Passage given >>
┌──

Agnosticism = (from Gk 'a' [no] 'gnosis' [knowledge] : belief in the existence of God is suspended on the grounds that on the available evidence the existence of God can be neither proven nor disproven.

It looks [[agnostics] say] as though there is some reason to believe that God exists (in the form, say, of one of the classical arguments for God's existence); but it also looks as though there is evidence that God does not exist (in the form of the atheistic argument from evil); and whenever there is evidence that a given proposition, p, is true and also evidence that it is false, the most rational thing for anyone who knows that this is the case is to suspend judgement with respect to p. It follows that agnosticism is epistemically preferable to theism and to atheism. (Clement Dore, 'Agnosticism', Religious Studies, Vol. 18, No. 4 (Dec. 1982), pp. 503-507 : 503.)

Atheism = belief that there is no God, that God does not exist. This position can be refined :

Some options

Atheism comes in many flavours. The most common is simple atheism:

SA: God does not exist.

A more complex flavour is evidential atheism:

EA: Owing to the direction of our overall available evidence, we should believe that God does not exist.

Doxastic atheism, in contrast, states the following:

DA: Some people believe that God does not exist.

(Paul K. Moser, 'Undermining the case for evidential atheism', Religious Studies, Vol. 48, No. 1 (MARCH 2012), pp. 83-93 : 83.)

Theism = belief in the existence of God as the foundational concept for all other beliefs.

Ignosticism = no first order predicate applies meaningfully to God, so that God cannot be meaningfully talked about - except to say at a second order predicate level that God cannot be meaningfully talked about.

I agree with your own reckoning that you are (a) not an agnostic, an atheist in the philosophically relevant senses of either 'simple' or 'evidential' atheism, (b) a theist or (c) an ignostic. So what are you? If you merely radically ignored or eschewed any religious search or wondering, and had no interest, sympathy or concern regarding religious matters, those at least involving God, then you would be indifferent to God's existence, hence qualify as an indifferentist.

But you don't. You are not merely indifferent to God; you stand in opposition to God. If 'stand in opposition to' is 'fuzzy', as a critic has suggested, it can be refined to any extent. To begin, opposition goes beyond indifference. More than that, we can read it in terms of 'misotheism'. In fact what I suggest is that you are a misotheist (a term favoured by Bernard Schweitzer) which means that you are antipathetic to God. (A God-hater, one might say unless 'hatred' is too strong but that's for you to say.) Schweitzer identifies Job's wife, with her recommendation that her husband "curse God" (Job 2:9), as 'the original misotheist.. .willing to be damned rather than acquiesce in divine caprice' (Bernard Schweizer, Hating God: The Untold Story of Misotheism, Oxford University Press, 2011 :29).

This, then, is my suggested term.

Deism has been mentioned, which is certainly different from theism. For the deist God created the universe and lets it run its course under the laws of nature, also created by God, without intervention. The once popular analogy of God's creating a clock, determining its mechanism and setting it going before leaving it to operate totally according to its own nature is very apt. I rule you out as a deist because there is no negativity towards God in deism; and there is plenty of negativity towards God in your position.

└──

Short exercise >>
In the text on belief in God, whom does Schweitzer call the original misotheist? The material that follows has no connection to the text.

(Word and item position data)
┌──

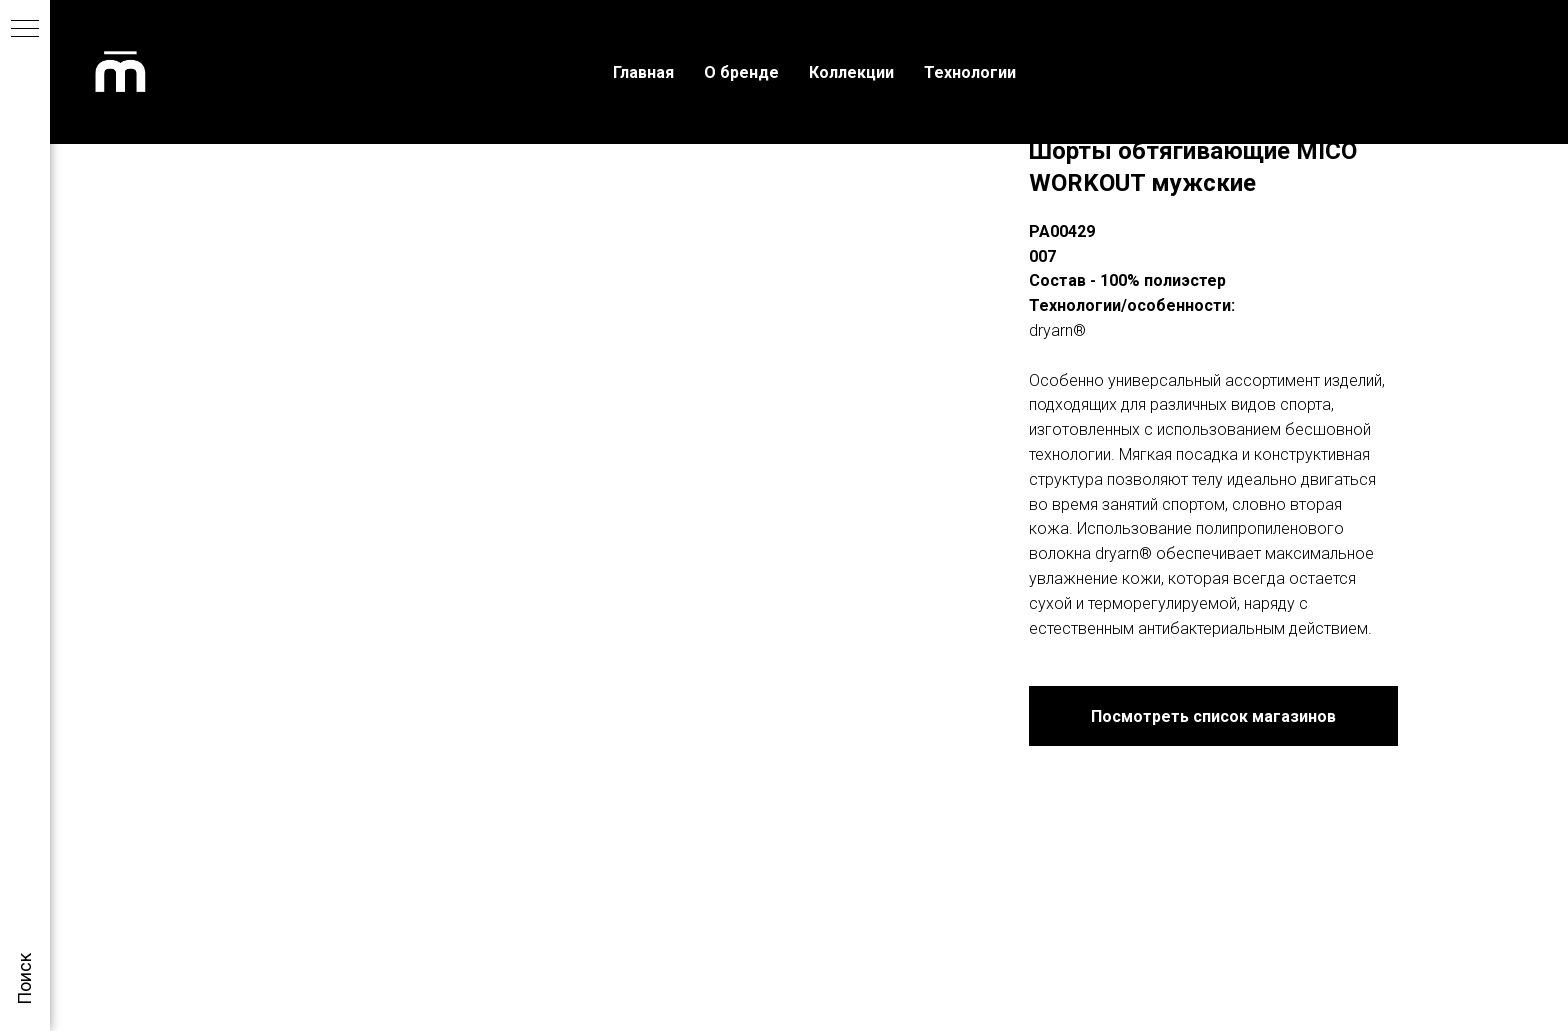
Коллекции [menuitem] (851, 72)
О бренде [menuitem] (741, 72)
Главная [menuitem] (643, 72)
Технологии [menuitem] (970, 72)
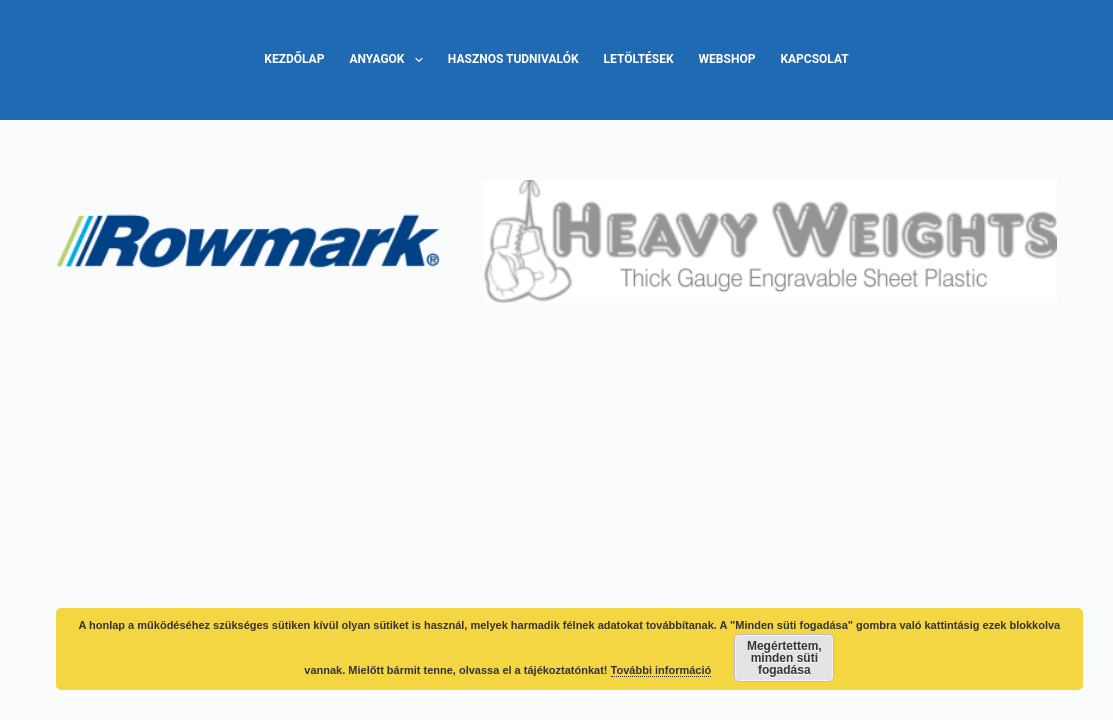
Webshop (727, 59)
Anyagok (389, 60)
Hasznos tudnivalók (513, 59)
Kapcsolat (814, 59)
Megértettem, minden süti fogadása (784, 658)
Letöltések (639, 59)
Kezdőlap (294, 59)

└──

Answer for the task >>
Job's wife, who recommended that her husband "curse God" (Job 2:9).